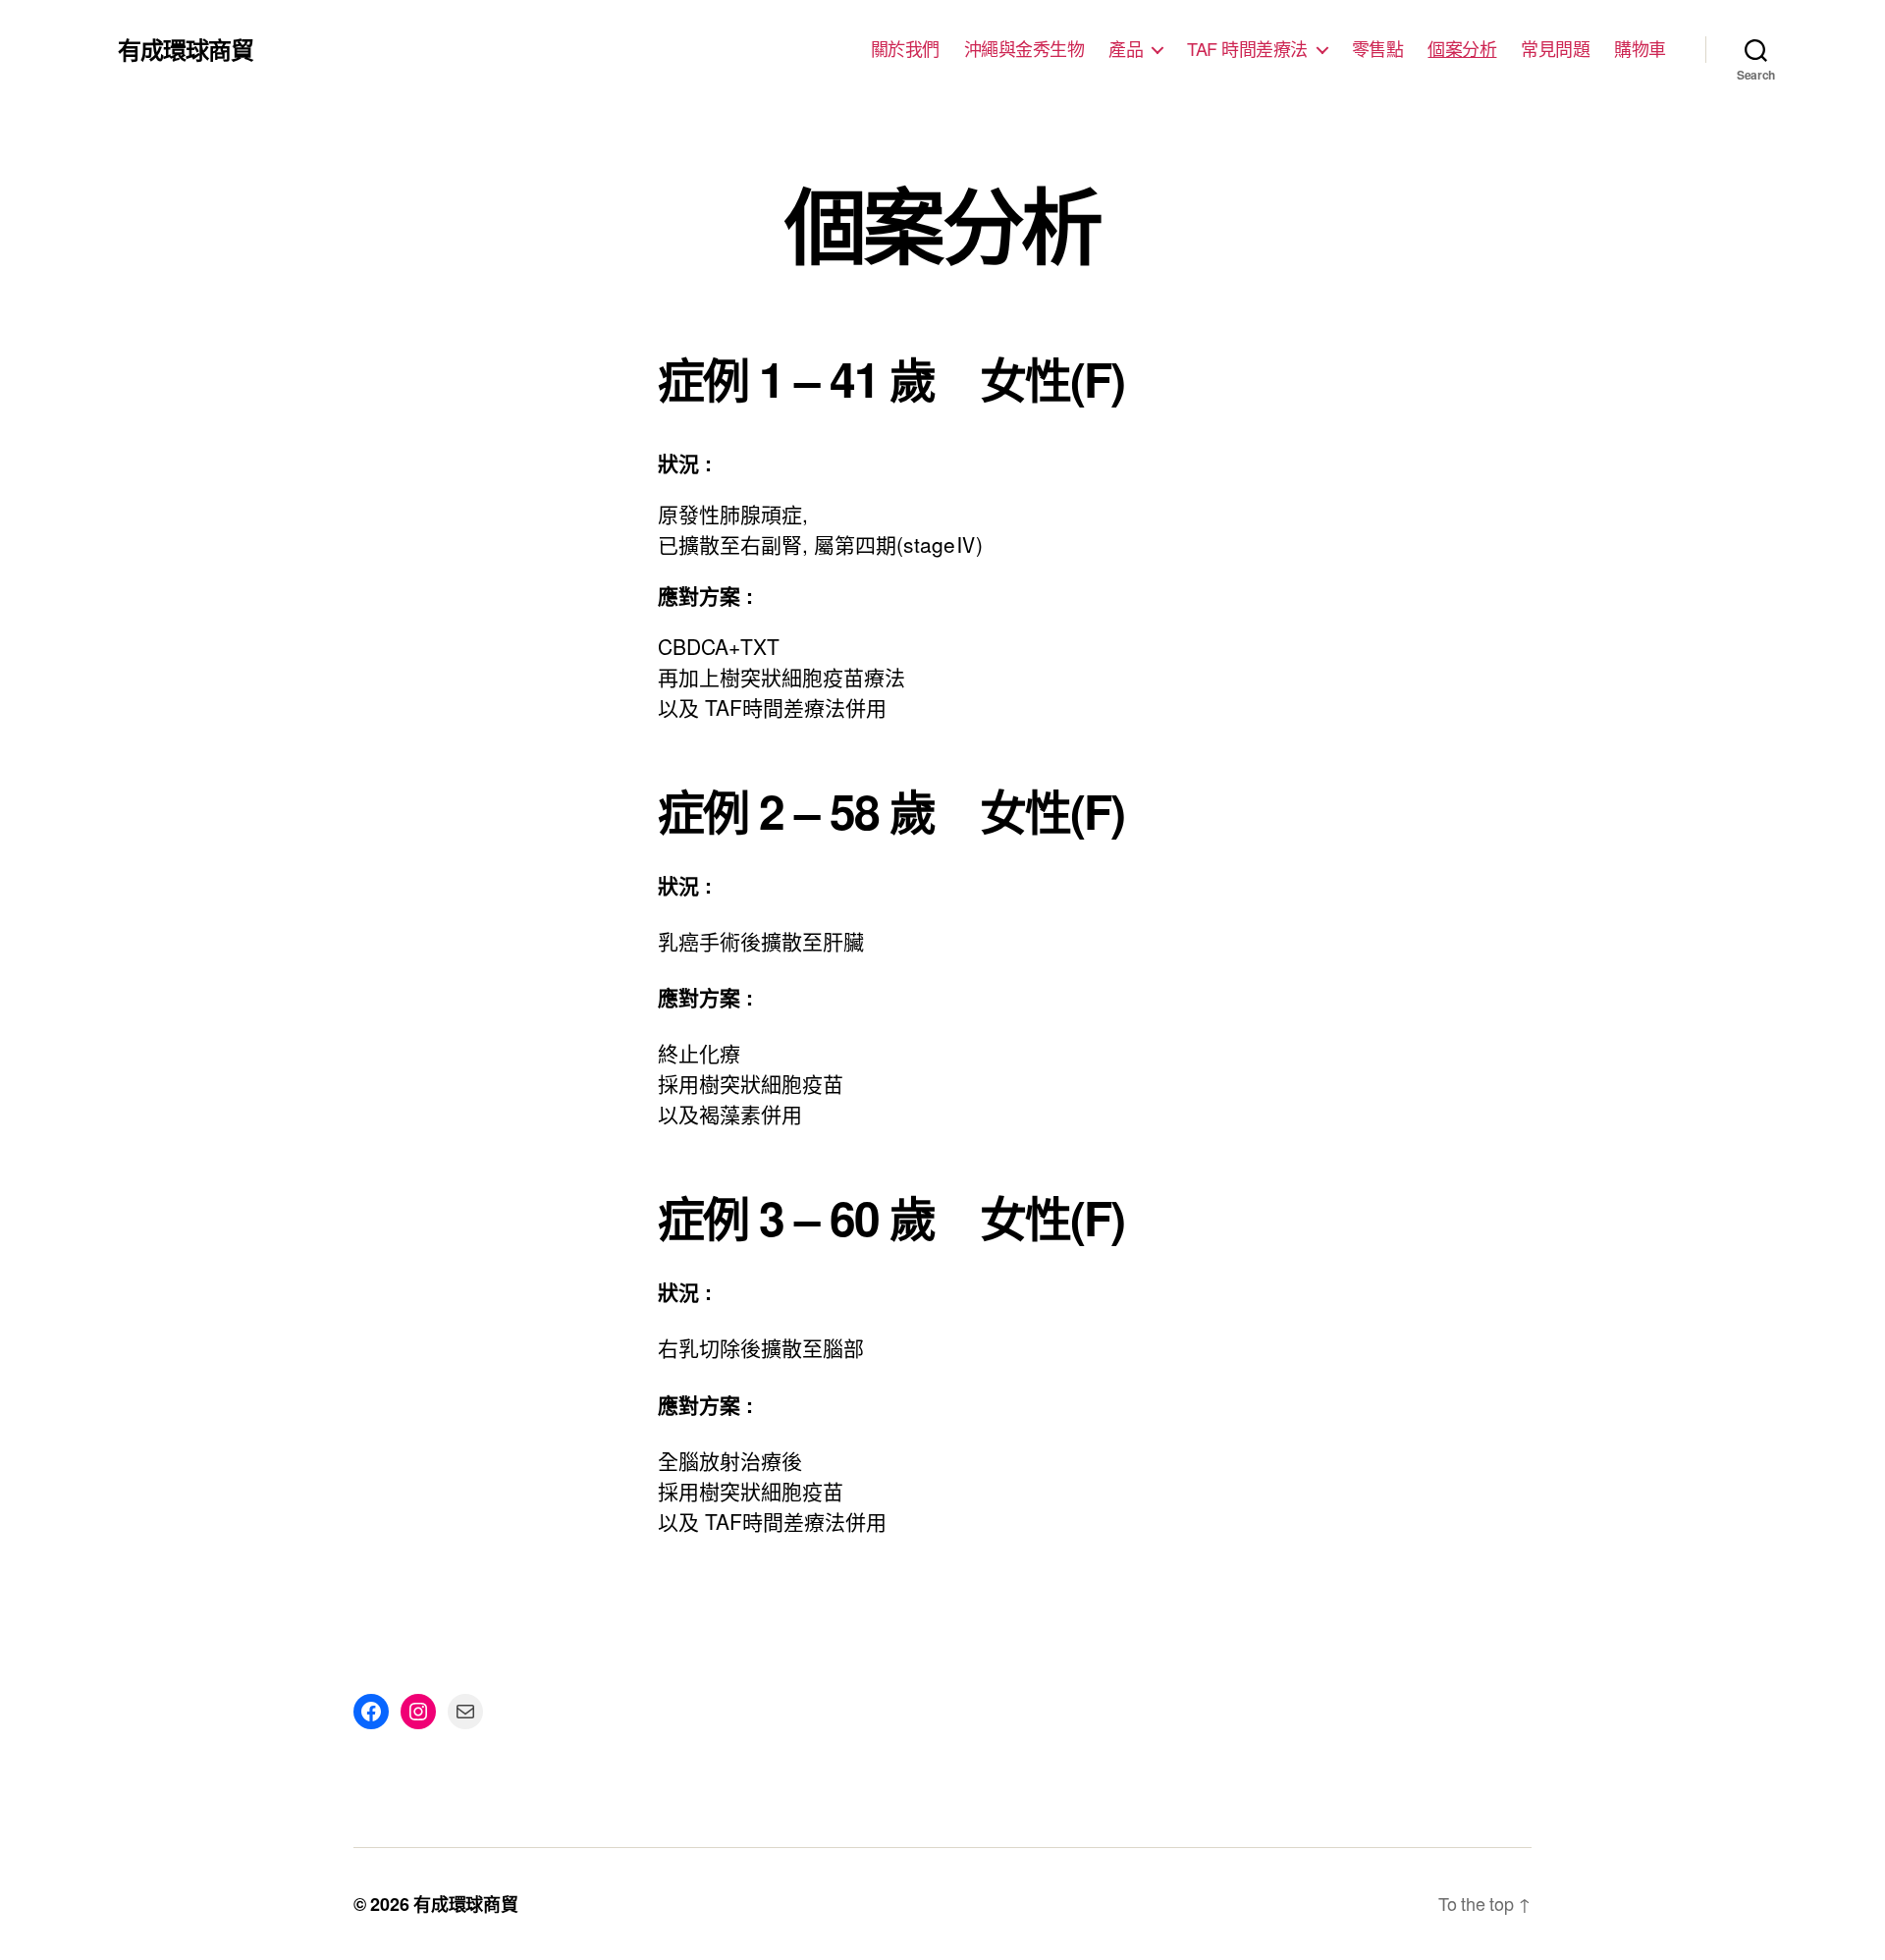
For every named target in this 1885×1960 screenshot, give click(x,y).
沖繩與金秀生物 (1024, 49)
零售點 (1378, 49)
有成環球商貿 (185, 49)
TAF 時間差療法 (1247, 49)
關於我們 (905, 49)
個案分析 (1461, 49)
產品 (1125, 49)
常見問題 (1555, 49)
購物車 (1640, 49)
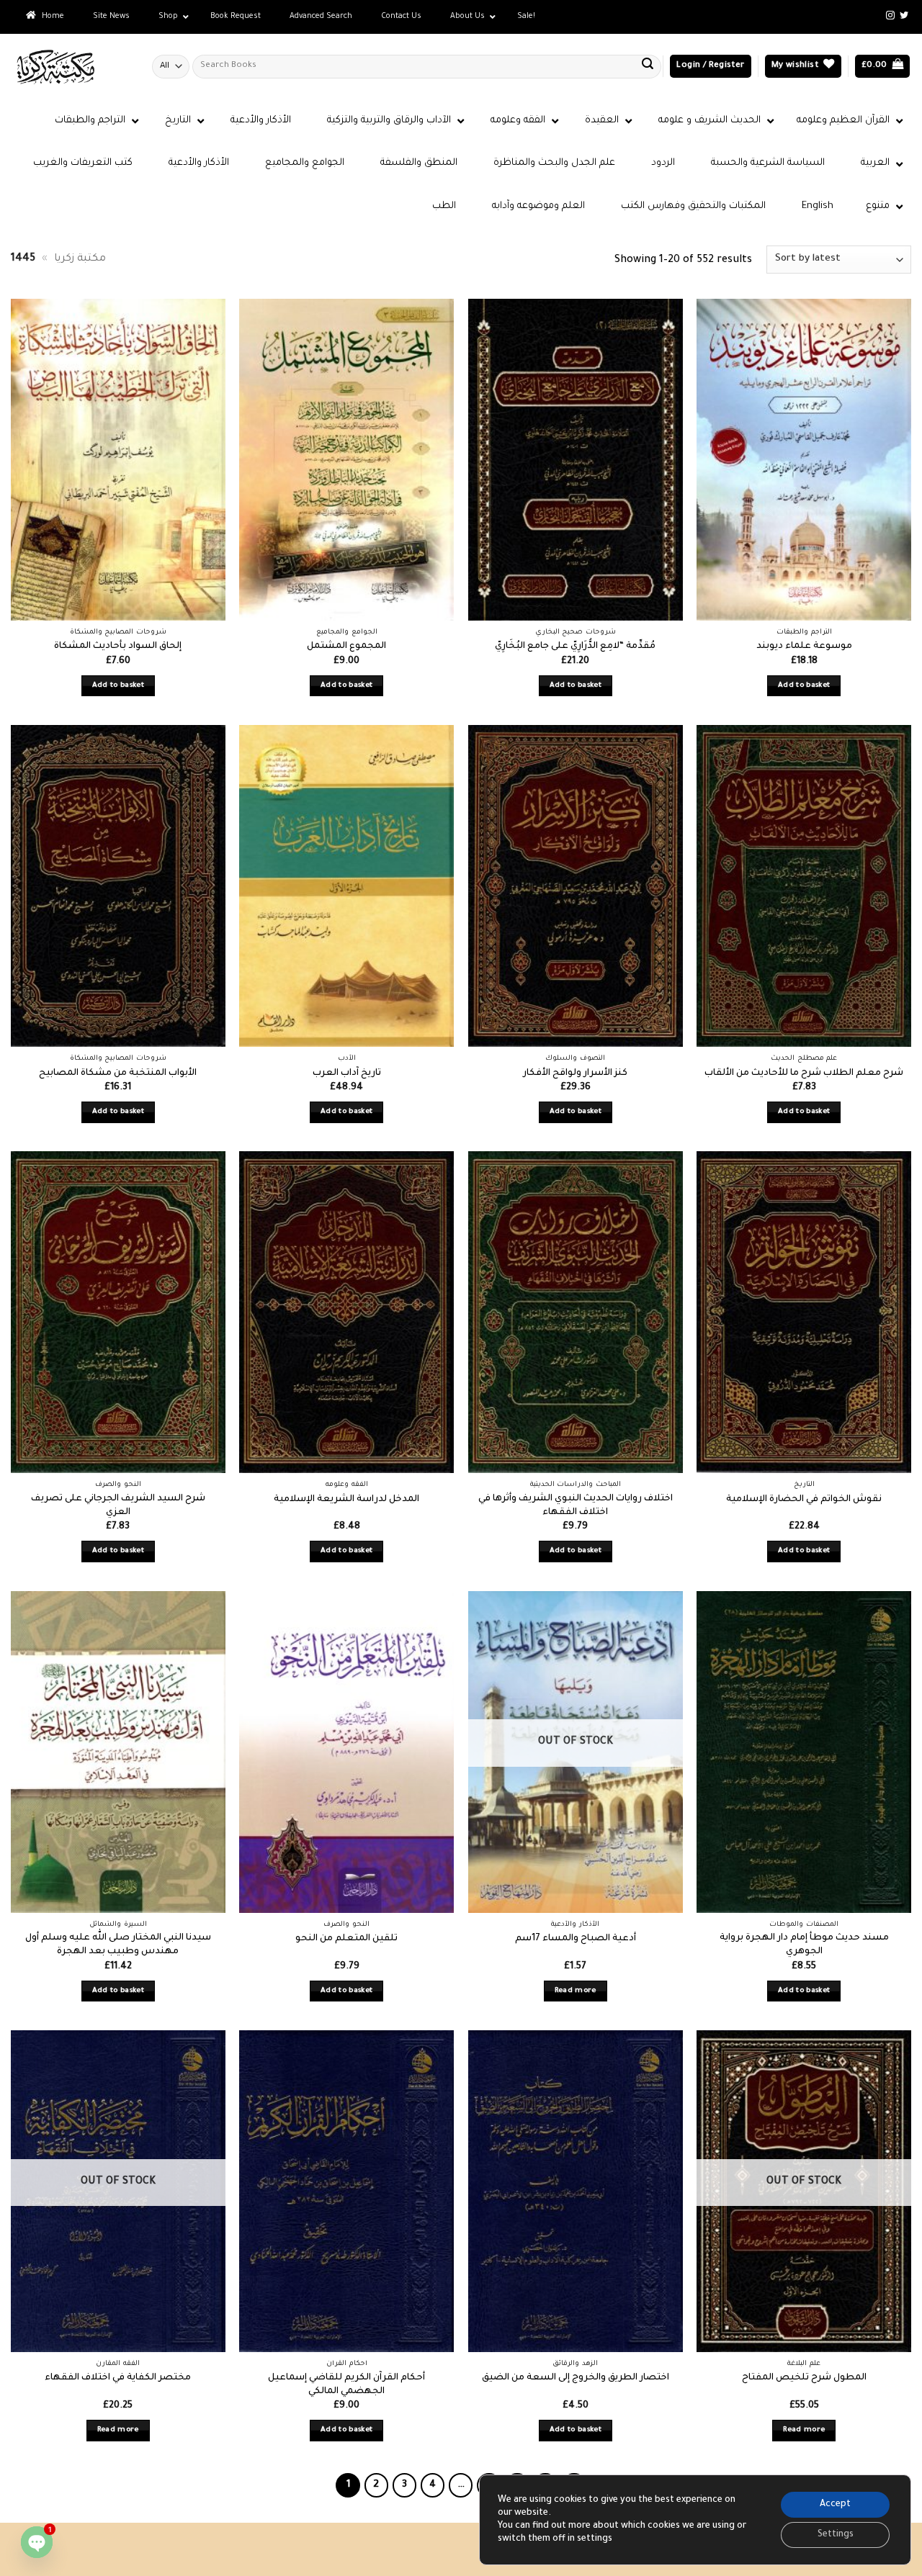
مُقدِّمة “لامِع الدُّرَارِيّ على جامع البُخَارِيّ (575, 646)
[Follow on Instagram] (890, 16)
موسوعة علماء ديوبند (804, 646)
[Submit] (647, 66)
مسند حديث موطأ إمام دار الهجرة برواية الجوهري (804, 1945)
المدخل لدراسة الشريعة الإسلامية (346, 1500)
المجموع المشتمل (346, 646)
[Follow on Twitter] (904, 16)
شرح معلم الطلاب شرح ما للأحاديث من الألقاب (803, 1073)
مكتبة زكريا (80, 259)
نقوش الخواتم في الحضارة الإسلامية (804, 1500)
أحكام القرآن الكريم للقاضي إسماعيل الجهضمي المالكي (346, 2385)
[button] (710, 66)
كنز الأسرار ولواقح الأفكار (575, 1073)
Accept (835, 2505)
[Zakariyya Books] (70, 66)
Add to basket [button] (118, 686)
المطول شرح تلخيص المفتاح (804, 2378)
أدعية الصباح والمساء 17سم (575, 1939)
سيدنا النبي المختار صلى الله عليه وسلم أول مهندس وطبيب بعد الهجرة (118, 1945)
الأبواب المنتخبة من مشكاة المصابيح (118, 1073)
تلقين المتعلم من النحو (346, 1939)
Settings (836, 2535)
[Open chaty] (37, 2542)
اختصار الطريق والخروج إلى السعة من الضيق (575, 2378)
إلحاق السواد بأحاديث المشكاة (118, 646)
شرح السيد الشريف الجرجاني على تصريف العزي (118, 1506)
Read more (575, 1991)
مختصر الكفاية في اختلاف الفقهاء (118, 2378)
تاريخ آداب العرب (347, 1073)
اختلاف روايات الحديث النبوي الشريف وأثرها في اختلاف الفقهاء (575, 1506)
-*-*-
Every line with the word "اختلاف" in it should be copied from the listing above.

مختصر الكفاية في اختلاف الفقهاء (118, 2378)
اختلاف روايات الحديث النبوي الشريف وأثرها في اختلاف الفقهاء (575, 1506)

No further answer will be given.